E se uma afirmação específica “não puder ser refutada”, mas houver argumentos “tanto a favor quanto contra”? Na verdade, essas são palavras que devemos abordar com cautela, porque muitas vezes é isso que as pessoas dizem quando estão ensaiando as evidências ou evitando os verdadeiros pontos fracos. Dado o perigo da espiral da autodestruição feliz, faz sentido tentar evitar ficar satisfeitos com reivindicações não resolvidas — evitando transformá-las em uma fonte de ainda mais positividade sobre algo que já gostamos.

A espiral da autodestruição feliz é apenas um grande problema emocional devido ao feedback excessivamente positivo, a capacidade do processo de se tornar crítico. Você pode não conseguir eliminar completamente o efeito halo, mas pode aplicar raciocínio crítico suficiente para manter os halos subcríticos — garantindo que a ressonância desapareça em vez de explodir.

Podemos até dizer que todo o problema começa com as pessoas que não se preocupam em examinar criticamente cada detalhe adicional oneroso — exigindo evidências suficientes para compensar a complexidade, procurando falhas e também suporte, invocando a curiosidade — uma vez que aceitam alguma premissa central. Sem a falácia da conjunção, ainda pode haver um efeito halo, mas não haverá uma espiral da autodestruição feliz.

Mesmo nas coisas mais fascinantes do universo conhecido, um racionalista perfeito que exige exatamente a evidência necessária para cada afirmação adicional (positiva) não experimentará nenhuma ressonância emocional. Não podemos alcançar esse nível de perfeição, mas podemos nos aproximar o suficiente do racionalismo para evitar que nossa felicidade saia do controle.

Os casos realmente perigosos são aqueles em que qualquer crítica a qualquer afirmação positiva sobre a Grande Ideia parece ruim ou é socialmente inaceitável. Os argumentos se tornam soldados, qualquer afirmação positiva é um soldado do nosso lado, e questionar esses soldados é considerado traição. Então, a reação em cadeia se torna supercrítica. Falaremos mais sobre isso posteriormente.

Stuart Armstrong oferece conselhos intimamente relacionados:

Divida sua Grande Ideia em ideias menores independentes e trate-as como tais.

Por exemplo, um marxista dividiria a Grande Ideia de Marx em uma teoria do valor do trabalho, uma teoria das relações políticas entre as classes, uma teoria dos salários, uma teoria sobre o estado político final da humanidade. Cada uma delas deve ser avaliada independentemente, e a verdade ou falsidade de uma não deve afetar as outras. Se conseguirmos fazer isso, estaremos protegidos da espiral, pois cada teoria é muito específica para iniciar uma espiral por si só.

Isso é metaforicamente como impedir a junção de massas subcríticas de plutônio. Três Grandes Ideias têm muito menos probabilidade de nos enlouquecer do que uma única Grande Ideia. O conselho de Armstrong também ajuda a promover a especificidade: assim que alguém diz: “Publicar artigos suficientes pode curar o câncer”, você pergunta: “Isso é um benefício do método experimental e, se sim, em qual estágio do processo experimental o câncer é curado?
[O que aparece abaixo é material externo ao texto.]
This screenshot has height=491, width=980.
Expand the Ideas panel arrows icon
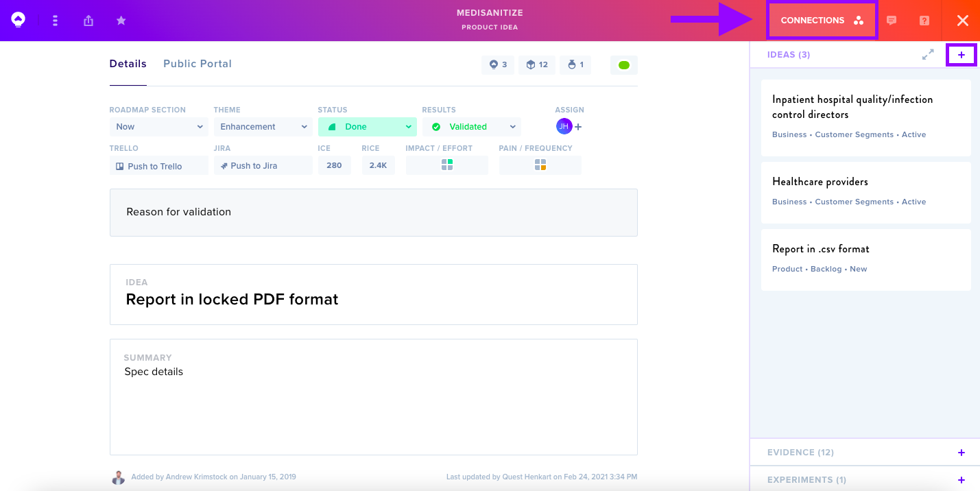pos(928,54)
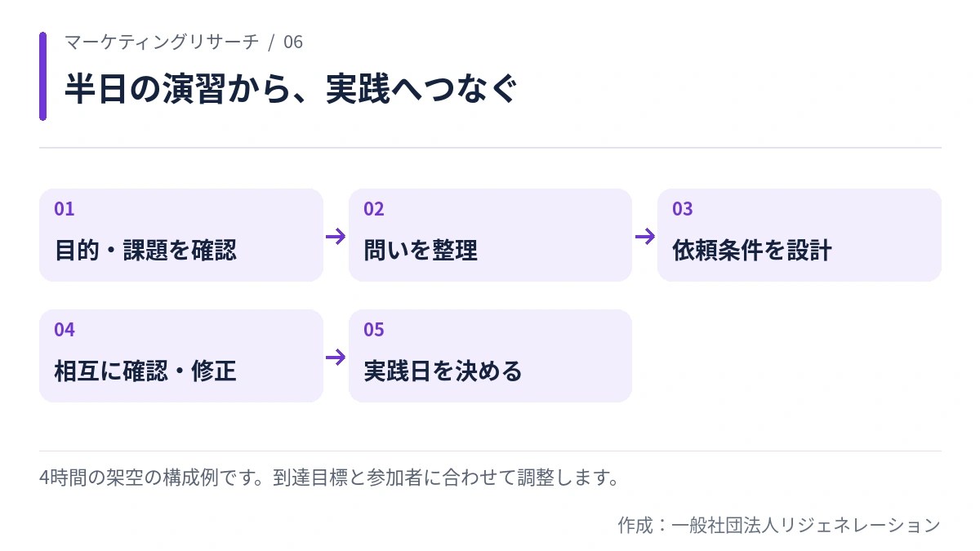
Task: Click the arrow between steps 04 and 05
Action: 336,357
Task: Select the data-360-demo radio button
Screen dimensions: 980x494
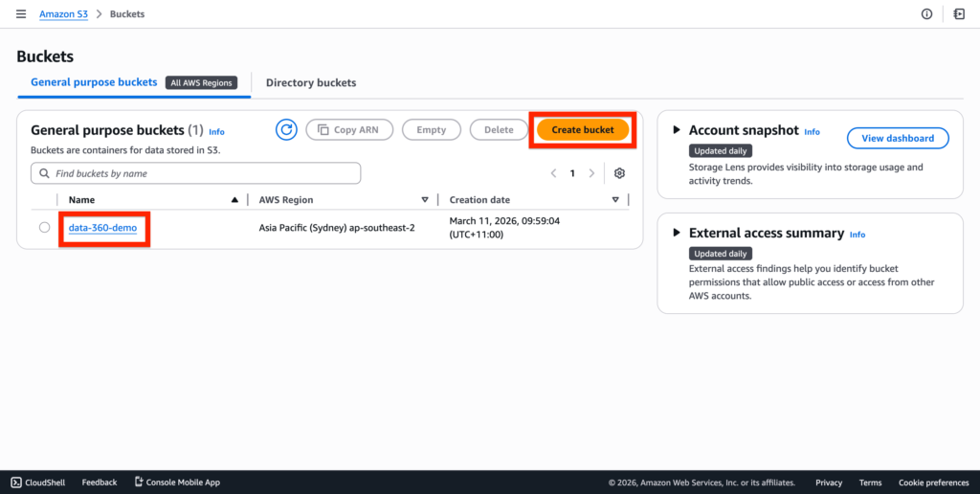Action: 44,228
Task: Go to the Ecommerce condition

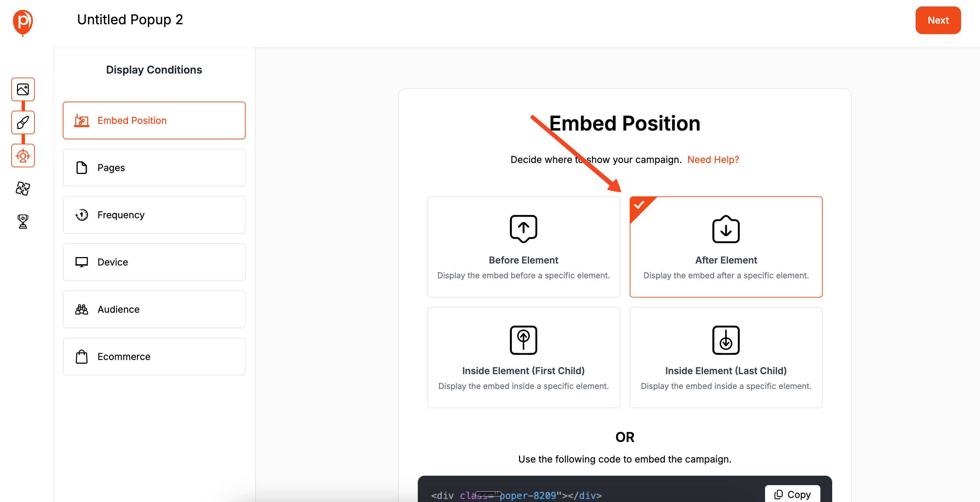Action: click(x=154, y=356)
Ou é um benefício da ciência como um processo social e, se sim, depende de cientistas individuais que desejam curar o câncer ou podem ser egoístas?” Esperançosamente, isso o afastará do julgamento positivo ou negativo e o levará a perceber a confusão e a falta de embasamento.
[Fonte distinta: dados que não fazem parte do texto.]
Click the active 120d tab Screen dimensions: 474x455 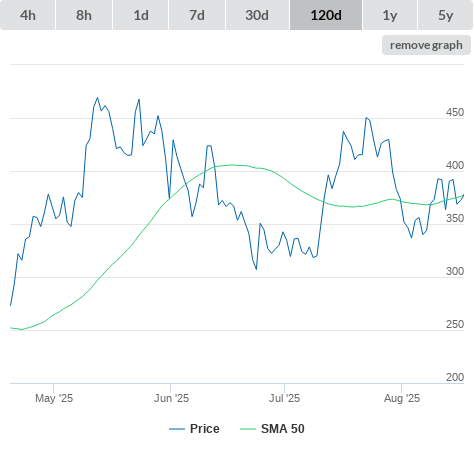[x=326, y=15]
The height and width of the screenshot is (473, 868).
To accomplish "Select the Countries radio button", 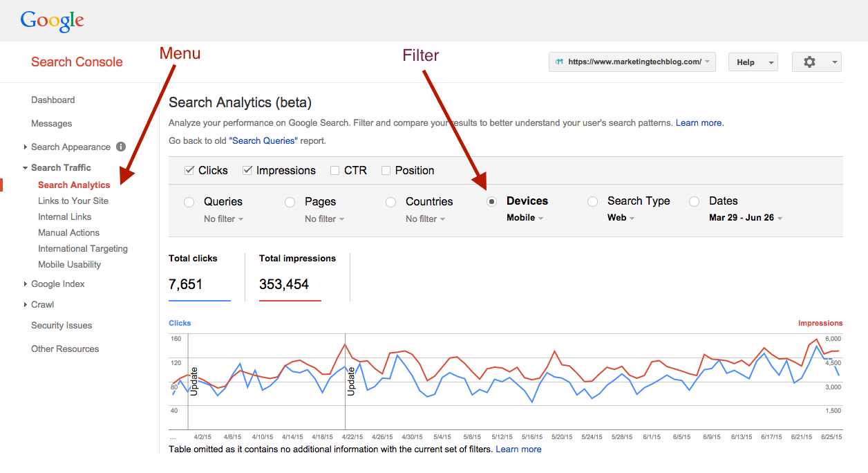I will [391, 202].
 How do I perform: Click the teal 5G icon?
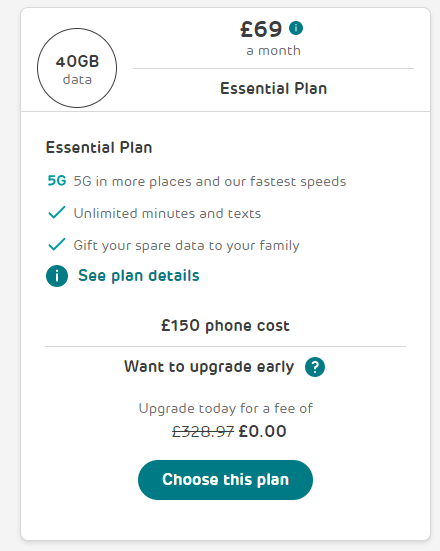(x=57, y=181)
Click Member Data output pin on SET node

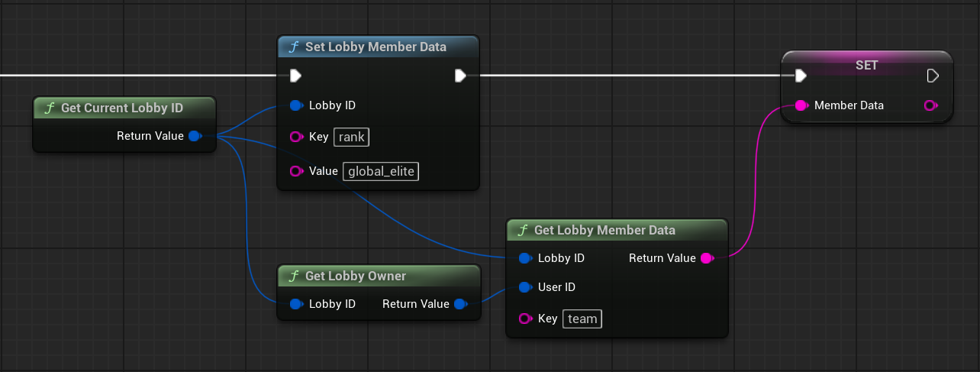pos(930,105)
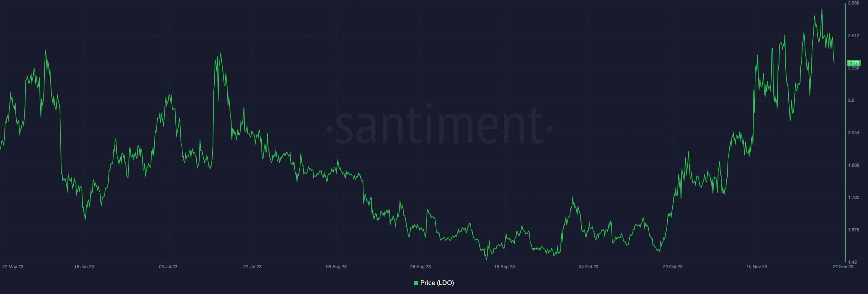Screen dimensions: 868x294
Task: Click the 27 Nov 23 date label
Action: tap(843, 267)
Resumindo, você pode evitar uma espiral da autodestruição feliz ao:

  • Dividir a Grande Ideia em partes;
  • Tratar cada detalhe adicional como algo exigente;
  • Considerar as especificidades da cadeia causal em vez de focar apenas nos sentimentos positivos ou negativos;
  • Não se deixar levar pela felicidade proveniente de afirmações que “não podem ser provadas como erradas”;

mas não ao:

  • Se recusar a admirar muito qualquer coisa;
  • Não realizar uma busca tendenciosa por pontos negativos até se sentir infeliz novamente; ou
  • Não tentar forçar uma ideia a se encaixar em uma perspectiva.